There have been discussions on what J.J.Gibson means for visual perception, for the notion of affordance in HCI, and for the notion of affordance in e-learning. We all have enormous trouble integrating his ideas with our habitual ones, and the more we are trained (indoctrinated) in computer programming and reductionist "science" the more trouble we have. A number of authors have attempted to define and redefine terms like "affordance". Normally, I am strongly drawn to this kind of approach. But the trouble is that when we attempt to define a term, we fall back almost entirely unconsciously on existing patterns of thought, and do not even consider giving up anything we already believe. Gibson however constitutes a challenge to some of our patterns of thought.

I think the simplest short thing we can do is to list some basic lessons Gibson taught: whenever we write something inconsistent with these, then we are showing our prejudices in ways that are incompatible with the real world (as well as with Gibson's ideas, which aren't necessarily right in all ways). Here's my list of such Gibson inspired points, or facts.

• Optic array: Almost all work on human perception, past and present, analyses it by sense organ or modality. But our actual perception works by integration not only of multiple sense organ inputs but also of our motor system with our perception. If you press your eyeball, the world seems to move (because if you don't send the signal to move the eye yourself, then the integration goes wrong). At a larger scale, we walk round objects (but retain an integrated percept of a single object), or rotate small objects in our hand. We move our eyes through the optic array in order to sample different parts of it and so pick up more information, like a dog zig-zagging across a scent trail to determine from which direction it is coming from: perception and active sampling motion are a single system in real organisms (though not in most labs). It is unjustified philosophical prejudice, not science, that makes most of us analyse perception and action separately. In real life they are fundamentally integrated at the lowest levels.

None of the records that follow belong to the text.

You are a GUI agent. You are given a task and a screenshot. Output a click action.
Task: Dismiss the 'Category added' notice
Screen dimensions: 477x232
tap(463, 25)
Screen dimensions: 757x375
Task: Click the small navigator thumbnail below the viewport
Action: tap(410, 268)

• Optic flow. One of the things our perception does is recognise objects, but it does other things which do NOT depend on recognition. We control our locomotion (whether by foot, or in driving a car) based on the flow of visual texture fields in our field of vision, and our brains compute information on our motion without having any knowledge of the nature of the flecks of texture (e.g. dirt on the window, patterns on the ground, ...). The optic flow field gives us the value of the variable "time to collision" directly without our knowing (even unconsciously) the distance to the object we are approaching. This is why anyone can drive a car, and can do so with very bad depth perception. Our prejudices and education predispose us to make up a story about how we recognise the car in front as a car, compute the distance to it using "depth perception" (parallax, stereopsis, etc.), estimate our speeds, etc. None of this turns out to be a correct description either of the function actually performed by our perception or of the mechanism that delivers it.

• Intermediate states do not have a meaning in the way that final percepts do. Optic flow and time to collision are one case where the intermediate computational states are not those you might expect, and in particular do not correspond to things in the world: they are internal states with less meaning than a carry digit isolated in the middle of a piece of arithmetic. But this general point comes up much more pervasively in computation, even though it goes against our strong intellectual preferences to understand calculations as putting together parts each of which are meaningful in the same way as the whole is. For instance, the kind of story we like is that we recognise a duck because we recognise a duck-like head next to a duck-like body and wings, and recognise the whole by virtue of first recognising the parts. But even in a world of information, this is not generally true. Information, technically, is a reduction of the number of alternative possibilities in a situation. For example, consider that you are recognising capital letters, and then that the first bit of information you get is that the right hand side is a vertical line. This reduces the possible identities of the letter from 26 down to one of [H, J, M, N, U]. We do not have a (conscious) concept that represents that subset of letters, but the recognition system must have such an internal state and many others of that kind, each representing a different increase in partial information; but these have no correspondence in the world of letters or words.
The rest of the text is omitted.